───── SUPPLIED RECORDS ─────
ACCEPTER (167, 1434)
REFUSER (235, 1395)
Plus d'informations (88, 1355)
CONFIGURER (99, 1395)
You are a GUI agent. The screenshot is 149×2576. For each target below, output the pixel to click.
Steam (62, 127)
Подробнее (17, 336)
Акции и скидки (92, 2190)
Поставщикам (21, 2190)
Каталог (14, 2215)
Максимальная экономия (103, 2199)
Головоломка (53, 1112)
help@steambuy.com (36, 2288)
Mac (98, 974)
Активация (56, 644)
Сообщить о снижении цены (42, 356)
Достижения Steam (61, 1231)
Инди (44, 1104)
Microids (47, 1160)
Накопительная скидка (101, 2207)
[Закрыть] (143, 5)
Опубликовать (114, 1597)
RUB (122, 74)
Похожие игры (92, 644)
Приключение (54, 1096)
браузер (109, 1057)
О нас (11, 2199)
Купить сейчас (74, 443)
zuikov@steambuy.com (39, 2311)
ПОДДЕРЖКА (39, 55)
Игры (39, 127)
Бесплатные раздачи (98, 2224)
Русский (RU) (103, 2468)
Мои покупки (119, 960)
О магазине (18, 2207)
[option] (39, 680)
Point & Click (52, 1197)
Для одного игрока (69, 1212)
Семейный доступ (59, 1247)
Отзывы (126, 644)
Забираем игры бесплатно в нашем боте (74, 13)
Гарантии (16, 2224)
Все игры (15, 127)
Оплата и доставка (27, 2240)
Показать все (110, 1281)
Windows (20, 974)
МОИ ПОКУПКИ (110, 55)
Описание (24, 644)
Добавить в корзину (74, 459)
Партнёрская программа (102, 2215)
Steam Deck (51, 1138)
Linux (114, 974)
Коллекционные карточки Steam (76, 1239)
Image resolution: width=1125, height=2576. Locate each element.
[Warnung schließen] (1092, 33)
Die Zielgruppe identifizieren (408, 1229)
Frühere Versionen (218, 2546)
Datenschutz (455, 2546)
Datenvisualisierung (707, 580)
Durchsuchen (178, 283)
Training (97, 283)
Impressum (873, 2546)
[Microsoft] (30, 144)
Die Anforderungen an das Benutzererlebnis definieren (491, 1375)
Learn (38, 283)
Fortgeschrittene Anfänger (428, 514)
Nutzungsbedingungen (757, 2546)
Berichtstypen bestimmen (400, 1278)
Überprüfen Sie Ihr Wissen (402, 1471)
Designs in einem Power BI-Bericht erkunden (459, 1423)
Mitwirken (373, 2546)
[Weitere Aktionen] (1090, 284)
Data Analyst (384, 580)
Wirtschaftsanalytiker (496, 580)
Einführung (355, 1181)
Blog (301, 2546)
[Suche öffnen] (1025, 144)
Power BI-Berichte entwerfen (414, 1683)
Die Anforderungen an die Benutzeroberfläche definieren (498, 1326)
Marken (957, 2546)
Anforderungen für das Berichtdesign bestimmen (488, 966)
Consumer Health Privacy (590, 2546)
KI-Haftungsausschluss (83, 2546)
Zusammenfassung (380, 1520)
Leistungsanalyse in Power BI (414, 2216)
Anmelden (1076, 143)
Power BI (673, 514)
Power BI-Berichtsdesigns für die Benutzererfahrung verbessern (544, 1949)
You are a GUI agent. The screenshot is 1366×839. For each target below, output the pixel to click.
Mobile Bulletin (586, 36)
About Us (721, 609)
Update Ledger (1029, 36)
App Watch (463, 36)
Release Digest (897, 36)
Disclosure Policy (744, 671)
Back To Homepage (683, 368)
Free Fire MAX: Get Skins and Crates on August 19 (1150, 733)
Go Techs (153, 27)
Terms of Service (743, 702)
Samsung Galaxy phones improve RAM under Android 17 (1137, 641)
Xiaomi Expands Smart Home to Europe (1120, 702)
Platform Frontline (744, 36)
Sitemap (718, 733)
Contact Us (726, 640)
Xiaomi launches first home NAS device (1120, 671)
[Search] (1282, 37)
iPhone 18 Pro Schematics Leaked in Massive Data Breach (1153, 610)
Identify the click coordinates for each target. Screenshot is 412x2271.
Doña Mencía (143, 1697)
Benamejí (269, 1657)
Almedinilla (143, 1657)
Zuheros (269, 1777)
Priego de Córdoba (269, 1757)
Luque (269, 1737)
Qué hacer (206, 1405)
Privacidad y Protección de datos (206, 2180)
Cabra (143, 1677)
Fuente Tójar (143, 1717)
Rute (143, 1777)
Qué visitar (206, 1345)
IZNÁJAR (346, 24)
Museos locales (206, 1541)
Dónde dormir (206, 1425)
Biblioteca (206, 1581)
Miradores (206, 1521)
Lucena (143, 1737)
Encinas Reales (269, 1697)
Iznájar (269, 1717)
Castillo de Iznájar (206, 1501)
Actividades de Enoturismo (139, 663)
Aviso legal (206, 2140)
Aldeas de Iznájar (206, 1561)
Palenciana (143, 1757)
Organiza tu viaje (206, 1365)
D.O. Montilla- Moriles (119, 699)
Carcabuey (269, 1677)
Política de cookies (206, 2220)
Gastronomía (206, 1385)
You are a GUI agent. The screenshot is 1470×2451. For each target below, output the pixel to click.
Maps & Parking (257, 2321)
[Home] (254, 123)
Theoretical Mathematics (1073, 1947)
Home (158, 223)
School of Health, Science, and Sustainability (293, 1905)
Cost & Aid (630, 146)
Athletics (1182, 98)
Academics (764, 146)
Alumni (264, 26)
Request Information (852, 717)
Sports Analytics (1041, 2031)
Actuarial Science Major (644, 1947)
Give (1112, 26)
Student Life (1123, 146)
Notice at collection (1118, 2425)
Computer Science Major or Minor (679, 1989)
─────
- YOUR TASK: For the word "Science", count how many lines of the entries contain it; give the number and nothing more.

- SOLUTION TO THE EXERCISE: 3